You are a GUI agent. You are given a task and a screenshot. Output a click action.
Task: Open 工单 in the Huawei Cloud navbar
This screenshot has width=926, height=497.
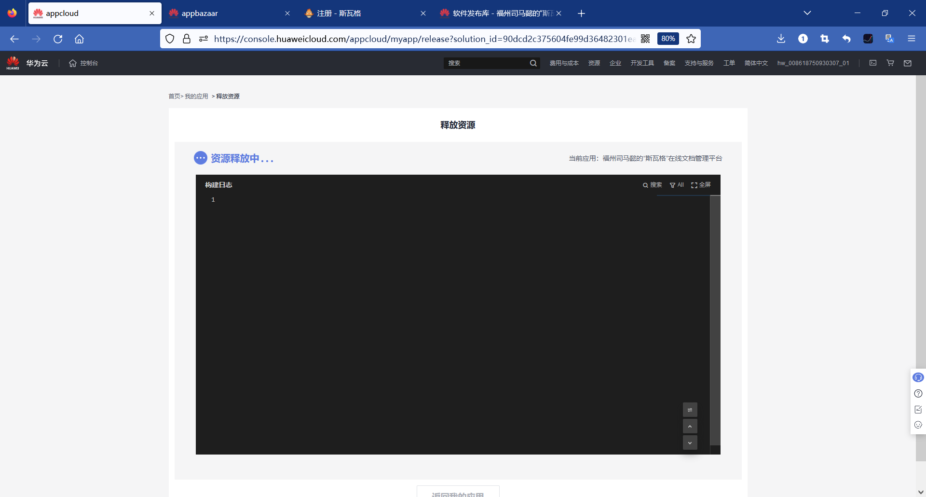point(729,63)
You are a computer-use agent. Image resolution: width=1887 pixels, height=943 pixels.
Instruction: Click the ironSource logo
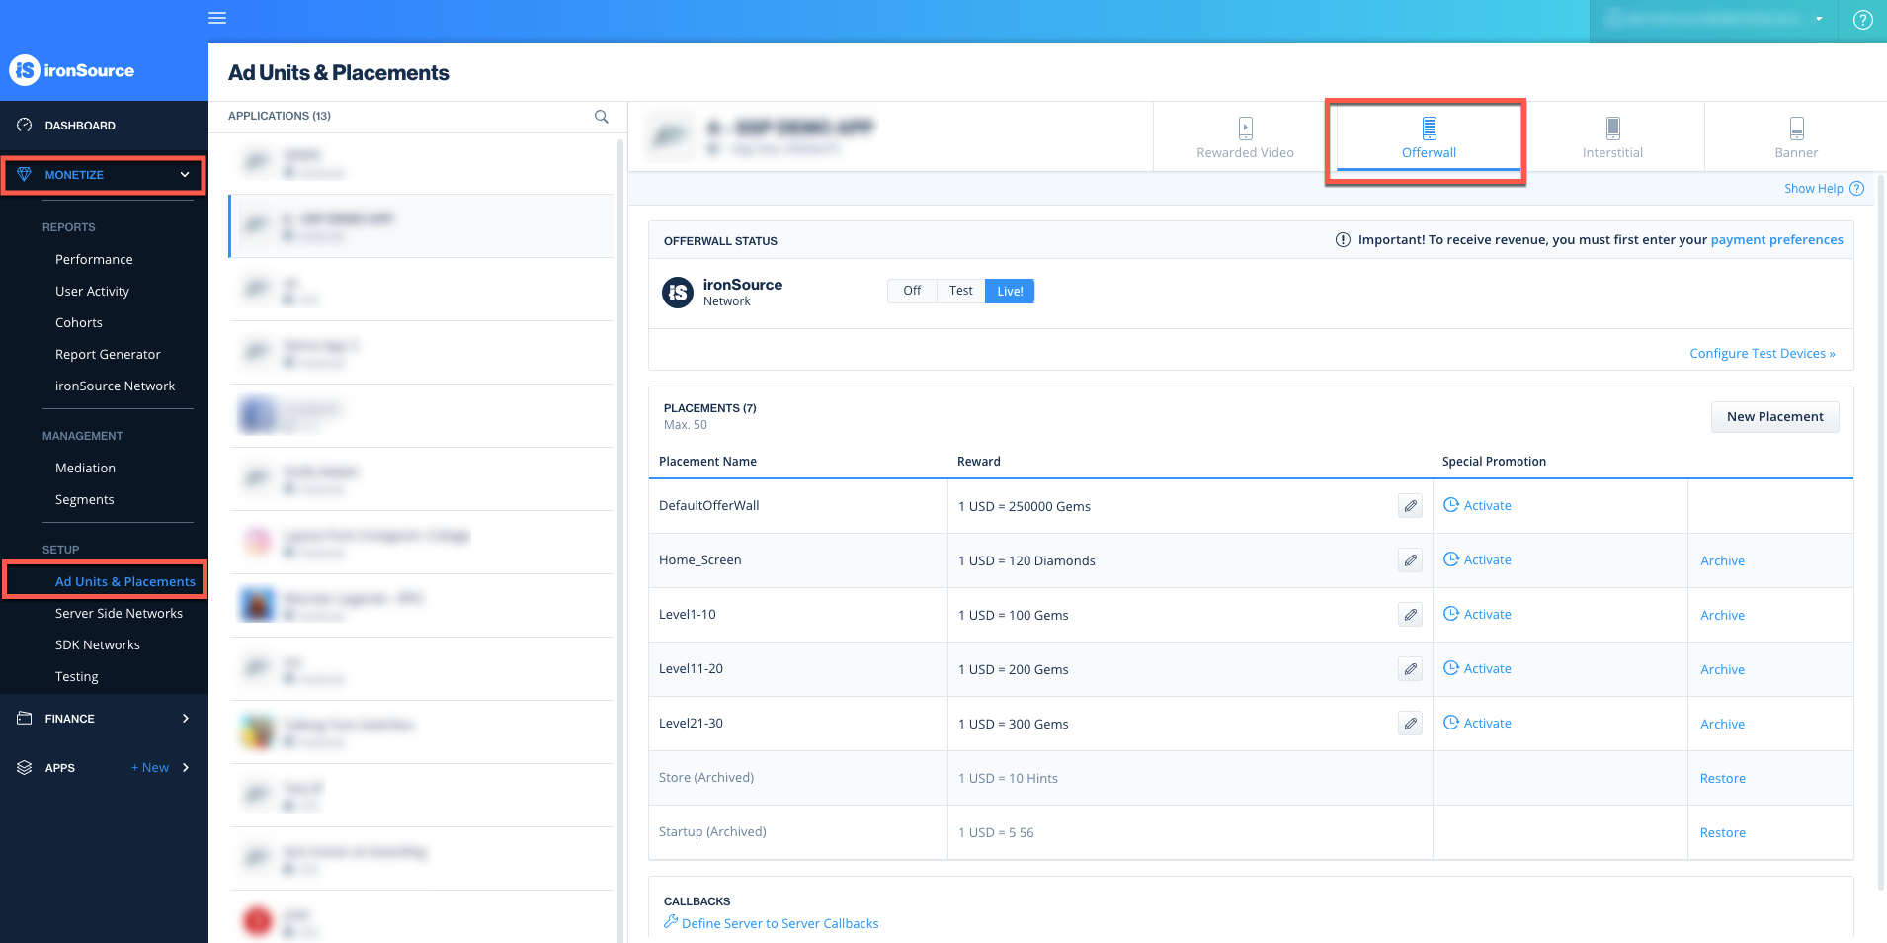pyautogui.click(x=69, y=70)
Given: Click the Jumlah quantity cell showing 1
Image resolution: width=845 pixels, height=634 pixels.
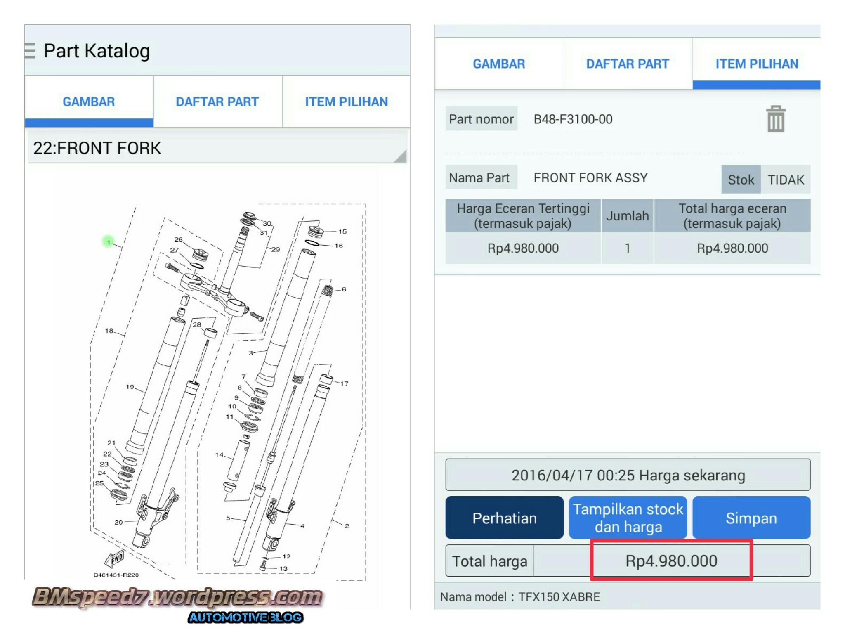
┄┄┄┄┄┄┄┄┄┄
Everything in the entries except the images must be copied exactly.

You are a GUI agent. You are given a task and a screenshot. Output a click action.
Task: Open 工单 in the Huawei Cloud navbar
This screenshot has width=926, height=497.
point(729,63)
You are a computer-use agent. Image resolution: width=1887 pixels, height=943 pixels.
Instruction: Click the ironSource logo
pyautogui.click(x=69, y=70)
Given: Click the Jumlah quantity cell showing 1
Image resolution: width=845 pixels, height=634 pixels.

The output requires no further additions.